那个人是谁,显而易见。
“可这内容……”孟久知犹疑道,“内容并无不妥。”
“所以这才是最大的不妥。”虞砚道。
虞砚曾经拔除了太后安插在他身边的所有钉子,皇帝的心向着太后,太后生气,皇帝必定会做出些什么。
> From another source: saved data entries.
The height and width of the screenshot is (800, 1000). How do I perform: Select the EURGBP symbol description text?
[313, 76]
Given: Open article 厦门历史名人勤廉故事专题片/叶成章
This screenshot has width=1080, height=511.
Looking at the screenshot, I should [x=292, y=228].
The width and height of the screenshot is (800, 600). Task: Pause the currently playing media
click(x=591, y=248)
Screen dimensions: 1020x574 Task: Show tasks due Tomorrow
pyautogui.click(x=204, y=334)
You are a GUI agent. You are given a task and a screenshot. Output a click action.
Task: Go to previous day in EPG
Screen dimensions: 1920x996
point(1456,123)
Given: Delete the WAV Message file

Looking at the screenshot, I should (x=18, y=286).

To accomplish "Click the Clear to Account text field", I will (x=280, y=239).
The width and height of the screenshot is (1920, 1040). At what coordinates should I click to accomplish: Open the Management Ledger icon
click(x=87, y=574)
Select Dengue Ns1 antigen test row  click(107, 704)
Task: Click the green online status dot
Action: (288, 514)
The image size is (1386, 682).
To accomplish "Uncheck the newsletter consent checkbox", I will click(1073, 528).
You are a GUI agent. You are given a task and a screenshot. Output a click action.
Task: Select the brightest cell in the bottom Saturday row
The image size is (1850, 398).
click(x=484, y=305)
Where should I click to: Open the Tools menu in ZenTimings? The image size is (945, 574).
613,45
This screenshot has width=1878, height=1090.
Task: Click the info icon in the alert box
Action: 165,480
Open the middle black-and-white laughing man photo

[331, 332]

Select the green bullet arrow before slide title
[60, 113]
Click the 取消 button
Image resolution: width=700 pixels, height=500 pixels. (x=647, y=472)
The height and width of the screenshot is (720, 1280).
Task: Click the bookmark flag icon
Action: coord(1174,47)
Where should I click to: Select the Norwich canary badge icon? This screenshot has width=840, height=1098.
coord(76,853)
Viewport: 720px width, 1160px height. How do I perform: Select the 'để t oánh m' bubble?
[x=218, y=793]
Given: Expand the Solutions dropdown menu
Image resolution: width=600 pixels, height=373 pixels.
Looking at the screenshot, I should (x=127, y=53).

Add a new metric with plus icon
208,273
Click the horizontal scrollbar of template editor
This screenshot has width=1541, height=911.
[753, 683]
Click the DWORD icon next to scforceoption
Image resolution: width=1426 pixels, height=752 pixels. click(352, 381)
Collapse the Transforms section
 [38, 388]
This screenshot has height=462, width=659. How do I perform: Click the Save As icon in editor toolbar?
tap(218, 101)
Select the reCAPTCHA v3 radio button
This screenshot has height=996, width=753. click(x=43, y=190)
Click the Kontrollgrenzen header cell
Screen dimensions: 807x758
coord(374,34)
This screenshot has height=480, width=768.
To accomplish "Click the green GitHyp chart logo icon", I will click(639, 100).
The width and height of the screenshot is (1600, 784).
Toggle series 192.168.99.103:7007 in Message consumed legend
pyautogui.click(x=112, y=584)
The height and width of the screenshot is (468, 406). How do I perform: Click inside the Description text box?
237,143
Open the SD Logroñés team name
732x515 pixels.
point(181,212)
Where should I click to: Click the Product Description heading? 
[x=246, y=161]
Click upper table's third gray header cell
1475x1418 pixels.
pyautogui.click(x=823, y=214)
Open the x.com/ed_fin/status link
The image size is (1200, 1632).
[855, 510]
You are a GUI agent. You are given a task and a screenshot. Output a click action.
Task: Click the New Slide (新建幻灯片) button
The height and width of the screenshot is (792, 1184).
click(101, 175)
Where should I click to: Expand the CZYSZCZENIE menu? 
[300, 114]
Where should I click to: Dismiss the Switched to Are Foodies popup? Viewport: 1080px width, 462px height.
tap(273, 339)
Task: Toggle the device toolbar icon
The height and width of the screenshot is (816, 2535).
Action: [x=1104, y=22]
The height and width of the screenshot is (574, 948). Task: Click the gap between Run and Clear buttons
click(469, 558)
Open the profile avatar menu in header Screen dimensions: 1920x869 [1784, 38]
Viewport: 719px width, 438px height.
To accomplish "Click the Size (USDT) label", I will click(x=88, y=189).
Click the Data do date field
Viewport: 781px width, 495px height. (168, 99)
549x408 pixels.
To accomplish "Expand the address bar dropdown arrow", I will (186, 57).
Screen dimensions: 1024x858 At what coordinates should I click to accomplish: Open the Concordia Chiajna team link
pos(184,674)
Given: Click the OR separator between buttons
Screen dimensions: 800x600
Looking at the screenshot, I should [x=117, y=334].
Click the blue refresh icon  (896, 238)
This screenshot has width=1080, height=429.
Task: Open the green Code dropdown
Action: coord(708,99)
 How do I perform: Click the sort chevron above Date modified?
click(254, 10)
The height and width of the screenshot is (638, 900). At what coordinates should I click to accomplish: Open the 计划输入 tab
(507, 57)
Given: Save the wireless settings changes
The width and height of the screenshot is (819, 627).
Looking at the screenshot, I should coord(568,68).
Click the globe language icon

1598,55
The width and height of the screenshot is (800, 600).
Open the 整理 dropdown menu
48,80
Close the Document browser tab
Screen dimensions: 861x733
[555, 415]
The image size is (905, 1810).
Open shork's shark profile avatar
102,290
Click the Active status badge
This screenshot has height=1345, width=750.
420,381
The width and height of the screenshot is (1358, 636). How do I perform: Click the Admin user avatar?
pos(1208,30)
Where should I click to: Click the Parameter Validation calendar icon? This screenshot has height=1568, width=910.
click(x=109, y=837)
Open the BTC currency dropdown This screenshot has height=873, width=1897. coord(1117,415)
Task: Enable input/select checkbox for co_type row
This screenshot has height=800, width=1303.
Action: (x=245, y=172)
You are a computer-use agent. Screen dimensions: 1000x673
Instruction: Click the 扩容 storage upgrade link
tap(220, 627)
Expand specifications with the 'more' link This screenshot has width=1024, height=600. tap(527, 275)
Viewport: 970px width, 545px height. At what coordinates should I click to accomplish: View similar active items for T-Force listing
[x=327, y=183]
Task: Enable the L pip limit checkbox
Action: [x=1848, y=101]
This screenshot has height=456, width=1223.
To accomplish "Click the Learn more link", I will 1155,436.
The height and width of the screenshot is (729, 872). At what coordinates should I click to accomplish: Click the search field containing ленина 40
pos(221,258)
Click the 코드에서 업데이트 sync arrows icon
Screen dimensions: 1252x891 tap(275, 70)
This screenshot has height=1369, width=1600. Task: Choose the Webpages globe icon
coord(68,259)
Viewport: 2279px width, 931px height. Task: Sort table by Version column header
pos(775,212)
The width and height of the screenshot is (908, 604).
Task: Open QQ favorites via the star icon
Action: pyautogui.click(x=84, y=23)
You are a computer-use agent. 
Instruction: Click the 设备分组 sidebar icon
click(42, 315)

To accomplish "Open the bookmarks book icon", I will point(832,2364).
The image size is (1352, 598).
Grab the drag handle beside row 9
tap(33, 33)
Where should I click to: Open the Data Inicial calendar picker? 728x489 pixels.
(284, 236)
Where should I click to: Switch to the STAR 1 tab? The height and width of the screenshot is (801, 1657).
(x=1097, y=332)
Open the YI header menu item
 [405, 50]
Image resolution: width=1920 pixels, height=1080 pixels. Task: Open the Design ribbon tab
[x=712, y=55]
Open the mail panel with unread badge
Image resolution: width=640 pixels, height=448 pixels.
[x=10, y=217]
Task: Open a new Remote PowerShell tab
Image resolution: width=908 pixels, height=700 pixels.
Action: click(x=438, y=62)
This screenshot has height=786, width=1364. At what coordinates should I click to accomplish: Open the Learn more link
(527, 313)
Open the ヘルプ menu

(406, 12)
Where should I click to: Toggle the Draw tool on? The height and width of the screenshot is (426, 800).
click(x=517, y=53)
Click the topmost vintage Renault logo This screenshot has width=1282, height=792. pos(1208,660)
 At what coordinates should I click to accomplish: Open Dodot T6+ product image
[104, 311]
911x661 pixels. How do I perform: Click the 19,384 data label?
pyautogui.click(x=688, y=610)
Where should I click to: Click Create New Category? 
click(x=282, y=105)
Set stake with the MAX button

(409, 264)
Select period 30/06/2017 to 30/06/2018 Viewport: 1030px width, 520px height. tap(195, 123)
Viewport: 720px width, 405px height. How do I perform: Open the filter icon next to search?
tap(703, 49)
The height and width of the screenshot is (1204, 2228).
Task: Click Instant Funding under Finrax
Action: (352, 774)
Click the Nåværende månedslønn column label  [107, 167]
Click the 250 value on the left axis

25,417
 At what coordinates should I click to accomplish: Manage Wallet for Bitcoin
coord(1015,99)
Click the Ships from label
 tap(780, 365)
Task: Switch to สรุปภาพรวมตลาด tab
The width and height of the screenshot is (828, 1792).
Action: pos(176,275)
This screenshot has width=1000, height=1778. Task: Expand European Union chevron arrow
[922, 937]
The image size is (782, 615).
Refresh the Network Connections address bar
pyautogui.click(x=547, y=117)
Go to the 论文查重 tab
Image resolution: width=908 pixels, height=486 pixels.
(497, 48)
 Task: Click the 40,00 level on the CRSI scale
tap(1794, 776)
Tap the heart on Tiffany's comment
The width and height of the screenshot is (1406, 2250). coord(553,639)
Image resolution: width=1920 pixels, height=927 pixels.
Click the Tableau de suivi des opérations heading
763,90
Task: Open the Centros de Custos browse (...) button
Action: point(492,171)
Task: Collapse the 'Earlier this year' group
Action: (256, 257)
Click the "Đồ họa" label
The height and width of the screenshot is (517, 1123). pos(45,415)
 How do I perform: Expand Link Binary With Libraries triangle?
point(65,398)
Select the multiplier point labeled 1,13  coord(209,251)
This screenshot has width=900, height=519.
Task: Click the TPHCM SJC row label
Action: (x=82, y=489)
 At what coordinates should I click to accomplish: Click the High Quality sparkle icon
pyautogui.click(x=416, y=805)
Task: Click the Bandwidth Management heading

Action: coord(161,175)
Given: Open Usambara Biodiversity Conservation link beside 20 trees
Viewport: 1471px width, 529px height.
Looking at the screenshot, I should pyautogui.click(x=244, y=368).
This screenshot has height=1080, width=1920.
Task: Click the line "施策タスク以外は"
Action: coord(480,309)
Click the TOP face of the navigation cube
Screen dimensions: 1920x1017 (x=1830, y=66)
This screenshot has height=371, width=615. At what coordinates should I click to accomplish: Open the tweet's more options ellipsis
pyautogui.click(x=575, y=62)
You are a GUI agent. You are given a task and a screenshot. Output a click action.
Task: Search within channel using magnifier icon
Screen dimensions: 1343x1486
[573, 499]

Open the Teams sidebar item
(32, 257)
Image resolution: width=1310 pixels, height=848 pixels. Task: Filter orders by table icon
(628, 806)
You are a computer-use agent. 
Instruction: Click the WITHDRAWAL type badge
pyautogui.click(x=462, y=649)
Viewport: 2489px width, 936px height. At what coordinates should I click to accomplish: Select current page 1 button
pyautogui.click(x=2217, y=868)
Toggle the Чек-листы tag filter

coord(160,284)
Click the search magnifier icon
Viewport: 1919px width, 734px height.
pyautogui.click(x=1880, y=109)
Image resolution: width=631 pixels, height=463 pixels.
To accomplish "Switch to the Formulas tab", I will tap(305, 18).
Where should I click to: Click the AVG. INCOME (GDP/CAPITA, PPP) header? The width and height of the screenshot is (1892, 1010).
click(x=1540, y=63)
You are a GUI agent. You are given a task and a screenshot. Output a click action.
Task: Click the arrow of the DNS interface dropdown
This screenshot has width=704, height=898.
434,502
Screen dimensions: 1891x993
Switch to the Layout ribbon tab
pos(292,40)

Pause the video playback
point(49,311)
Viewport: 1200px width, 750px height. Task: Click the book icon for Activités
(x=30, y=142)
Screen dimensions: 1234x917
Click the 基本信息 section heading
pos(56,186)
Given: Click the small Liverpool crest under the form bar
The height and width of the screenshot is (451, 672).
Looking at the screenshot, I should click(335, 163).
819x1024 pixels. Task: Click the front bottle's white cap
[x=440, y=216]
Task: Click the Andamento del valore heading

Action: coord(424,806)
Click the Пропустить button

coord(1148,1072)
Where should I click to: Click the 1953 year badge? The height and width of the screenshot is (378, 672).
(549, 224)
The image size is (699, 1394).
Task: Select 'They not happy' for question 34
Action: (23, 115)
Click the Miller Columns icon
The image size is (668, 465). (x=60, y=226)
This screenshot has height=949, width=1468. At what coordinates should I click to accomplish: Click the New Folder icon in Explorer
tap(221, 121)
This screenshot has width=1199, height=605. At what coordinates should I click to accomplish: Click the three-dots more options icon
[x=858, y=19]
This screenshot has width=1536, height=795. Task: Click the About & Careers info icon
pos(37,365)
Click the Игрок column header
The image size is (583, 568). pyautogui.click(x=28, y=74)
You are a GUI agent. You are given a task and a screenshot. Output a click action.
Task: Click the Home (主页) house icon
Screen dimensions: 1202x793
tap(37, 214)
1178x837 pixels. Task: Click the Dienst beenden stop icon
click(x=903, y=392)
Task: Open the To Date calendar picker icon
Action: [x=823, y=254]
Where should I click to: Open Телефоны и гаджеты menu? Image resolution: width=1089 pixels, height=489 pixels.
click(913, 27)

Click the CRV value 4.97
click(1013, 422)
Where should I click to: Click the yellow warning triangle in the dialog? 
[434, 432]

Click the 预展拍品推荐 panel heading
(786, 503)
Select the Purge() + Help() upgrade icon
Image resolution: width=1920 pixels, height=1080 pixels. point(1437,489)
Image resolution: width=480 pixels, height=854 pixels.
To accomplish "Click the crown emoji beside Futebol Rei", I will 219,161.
陆笙枫虽然信任安北侯,但让太后开心这件事必定是排在一切的最前面的。他帮着太后再在西北安插个眼线,这种事是完全有可能发生的。
虞砚不敢掉以轻心。
虞砚不得不已最坏的心思去揣度明迟朗这个人,不管是因为他对明迟朗莫名其妙的敌意与排斥,还是因为他是明娆的大哥,虞砚都不得不万分小心,生怕有些人仗着亲缘关系做伤害的事叫明娆难过。
他最近反复地受西戎人的刺激,已经再也经不起任何试探。
“盯紧明迟朗的一举一动,尤其是和京城那边的联络,不要叫他发觉。”
“是。”
……
虞砚解决了信的事,赶到秦宅门口的时候,天色已经暗了。
他翻身下马,几步便到了门前,轻轻拍门。
敲了两下门便从里侧打开,来开门的依旧是刘叔。
自从上次明娆把那把门名贵的刀送给刘叔以后,刘叔再听人提起安北侯时,也会跟着点头。
刘叔开门见是安北侯,古井无波的脸上出现了一丝丝浅淡的笑意,虽然一瞬即逝,但虞砚还是捕捉到了。
刘叔先开口问好:“侯爷。”
虞砚嗯了声,抬腿就要进门,一条腿都已经迈进了门,刘叔扫帚一横,拦住了虞砚的去路。
刘叔抱歉道:“姑娘在家。”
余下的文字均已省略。